| Description of the task |
Starting at the line that contains "Click the stroke color swatch", quote every line through the end of the entries, word for word, skipping the pictures.

Recorded data
================================

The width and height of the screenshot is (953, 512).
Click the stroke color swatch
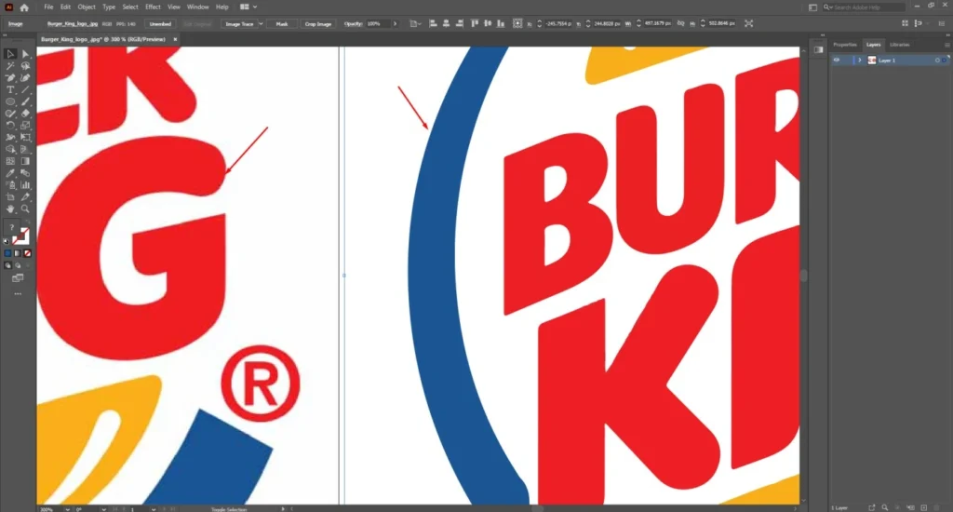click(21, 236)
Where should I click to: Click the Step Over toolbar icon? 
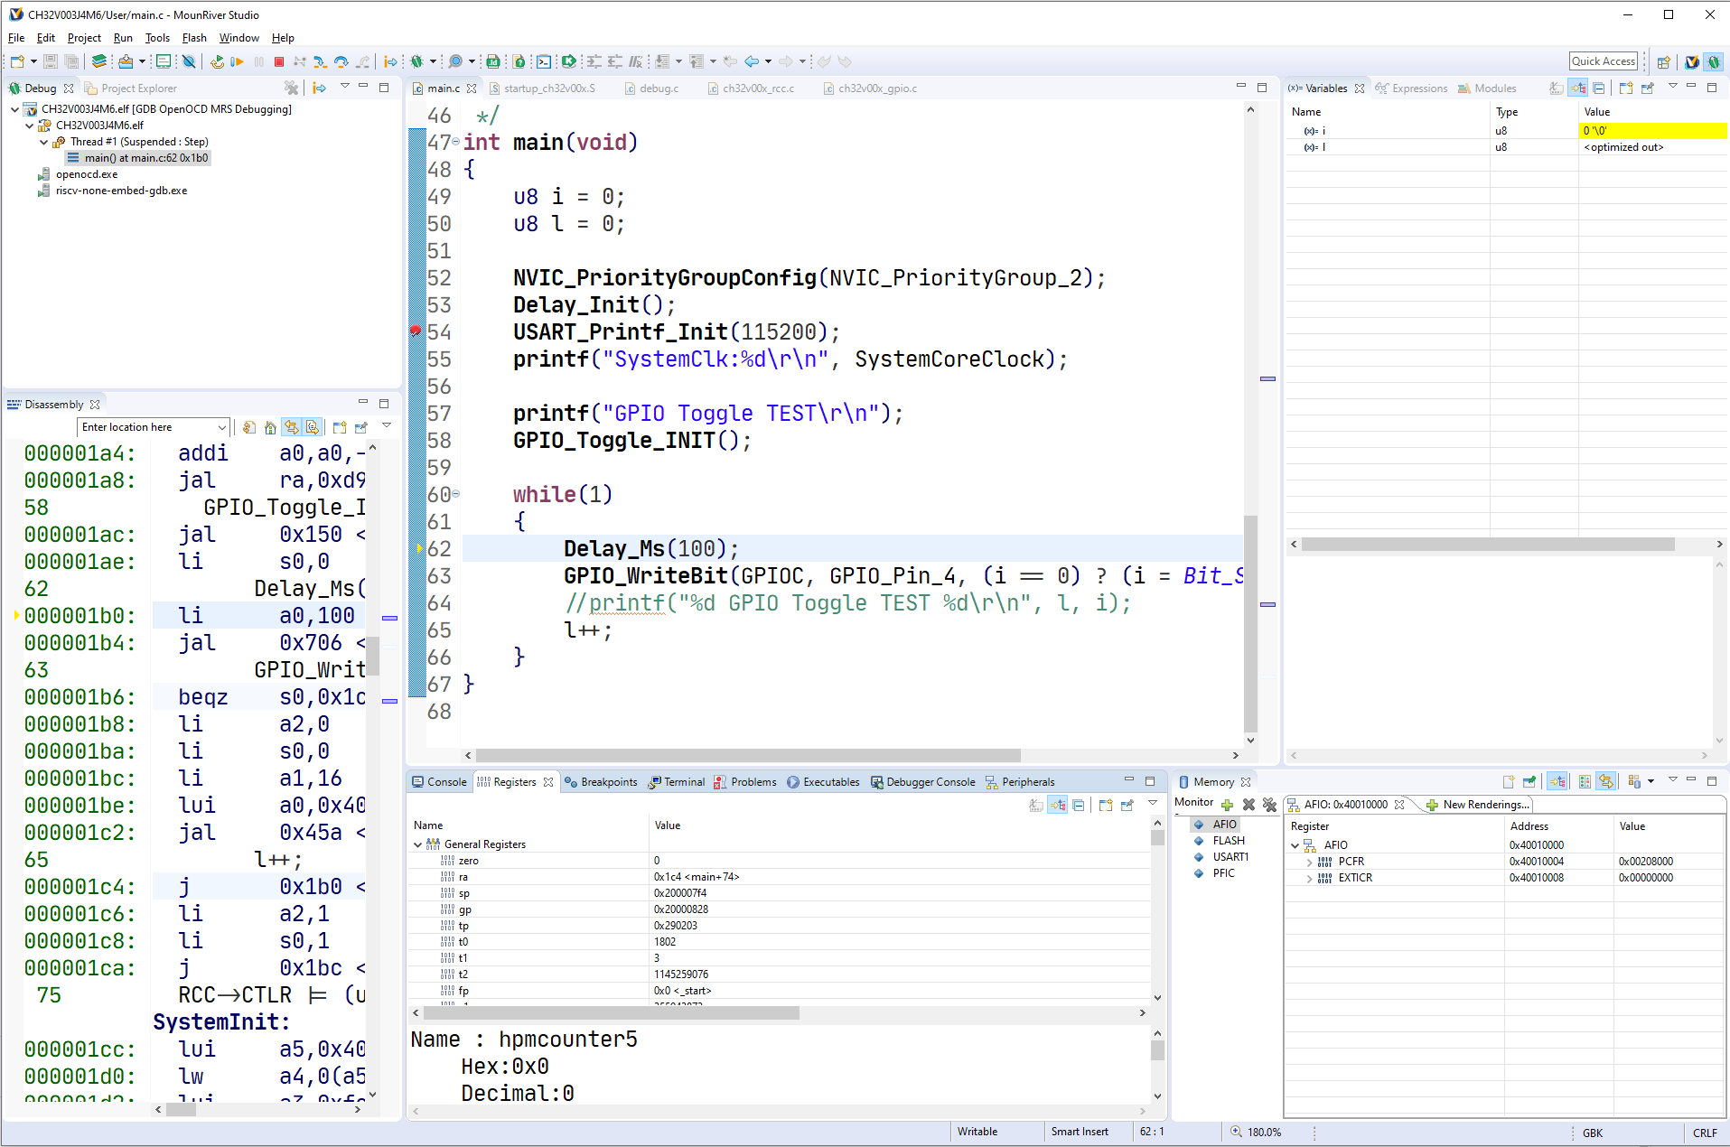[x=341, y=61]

================================

| Answer for the task |
Click the stroke color swatch
click(21, 236)
Where should I click to: Click the Step Over toolbar icon? 
[x=341, y=61]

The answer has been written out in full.